Is there any straightforward way to get the mantissa and exponent from a double in c# (or .NET in general)?

我使用 Google 找到了 this example,但我不确定它的稳定性如何是.在某些未来版本的框架等中,二进制表示是否可以进行双重更改?

I found this example using Google, but I'm not sure how robust it would be. Could the binary representation for a double change in some future version of the framework, etc?

我发现的另一种选择是使用 System.Decimal 而不是 double 并使用 Decimal.GetBits() 方法来提取它们.

The other alternative I found was to use System.Decimal instead of double and use the Decimal.GetBits() method to extract them.

有什么建议吗?

推荐答案

二进制格式不应该改变——它肯定会是对现有规范的重大改变.正如 Jimmy 所说,它被定义为 IEEE754/IEC 60559:1989 格式.(C# 3.0 语言规范第 1.3 节;ECMA 335 第 8.2.2 节).DoubleConverter 中的代码应该很好且健壮.
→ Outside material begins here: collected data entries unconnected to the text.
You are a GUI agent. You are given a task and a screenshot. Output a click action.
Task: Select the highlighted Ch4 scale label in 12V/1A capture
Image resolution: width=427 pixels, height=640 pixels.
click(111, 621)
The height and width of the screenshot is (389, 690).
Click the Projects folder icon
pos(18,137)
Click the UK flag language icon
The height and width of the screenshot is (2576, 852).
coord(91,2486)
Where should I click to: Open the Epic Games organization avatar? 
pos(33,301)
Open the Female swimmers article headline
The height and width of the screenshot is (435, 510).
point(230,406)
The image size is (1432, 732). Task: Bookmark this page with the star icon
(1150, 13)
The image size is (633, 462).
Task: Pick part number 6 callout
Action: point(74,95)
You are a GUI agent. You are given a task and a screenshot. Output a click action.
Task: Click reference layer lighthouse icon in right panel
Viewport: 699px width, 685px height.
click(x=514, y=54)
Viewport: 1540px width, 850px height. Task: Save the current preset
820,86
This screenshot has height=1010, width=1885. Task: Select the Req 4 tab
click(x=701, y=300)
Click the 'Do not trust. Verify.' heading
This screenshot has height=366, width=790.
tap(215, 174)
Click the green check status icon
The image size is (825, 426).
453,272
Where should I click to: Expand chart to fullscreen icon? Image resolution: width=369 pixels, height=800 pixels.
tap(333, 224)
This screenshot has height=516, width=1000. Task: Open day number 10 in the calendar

The binary format shouldn't change - it would certainly be a breaking change to existing specifications. It's defined to be in IEEE754 / IEC 60559:1989 format, as Jimmy said. (C# 3.0 language spec section 1.3; ECMA 335 section 8.2.2). The code in DoubleConverter should be fine and robust.

为了方便以后参考,示例中代码的相关位是:

For the sake of future reference, the relevant bit of the code in the example is:

public static string ToExactString (double d)
{
    …

    // Translate the double into sign, exponent and mantissa.
    long bits = BitConverter.DoubleToInt64Bits(d);
    // Note that the shift is sign-extended, hence the test against -1 not 1
    bool negative = (bits & (1L << 63)) != 0;
    int exponent = (int) ((bits >> 52) & 0x7ffL);
    long mantissa = bits & 0xfffffffffffffL;

    // Subnormal numbers; exponent is effectively one higher,
    // but there's no extra normalisation bit in the mantissa
    if (exponent==0)
    {
        exponent++;
    }
    // Normal numbers; leave exponent as it is but add extra
    // bit to the front of the mantissa
    else
    {
        mantissa = mantissa | (1L << 52);
    }

    // Bias the exponent. It's actually biased by 1023, but we're
    // treating the mantissa as m.0 rather than 0.m, so we need
    // to subtract another 52 from it.
    exponent -= 1075;

    if (mantissa == 0) 
    {
        return negative ? "-0" : "0";
    }

    /* Normalize */
    while((mantissa & 1) == 0) 
    {    /*  i.e., Mantissa is even */
        mantissa >>= 1;
        exponent++;
    }

    …
}

当时这些评论对我来说是有意义的,但我相信我现在必须考虑一段时间.在第一部分之后,您得到了原始"指数和尾数 - 其余代码只是有助于以更简单的方式处理它们.

The comments made sense to me at the time, but I'm sure I'd have to think for a while about them now. After the very first part you've got the "raw" exponent and mantissa - the rest of the code just helps to treat them in a simpler fashion.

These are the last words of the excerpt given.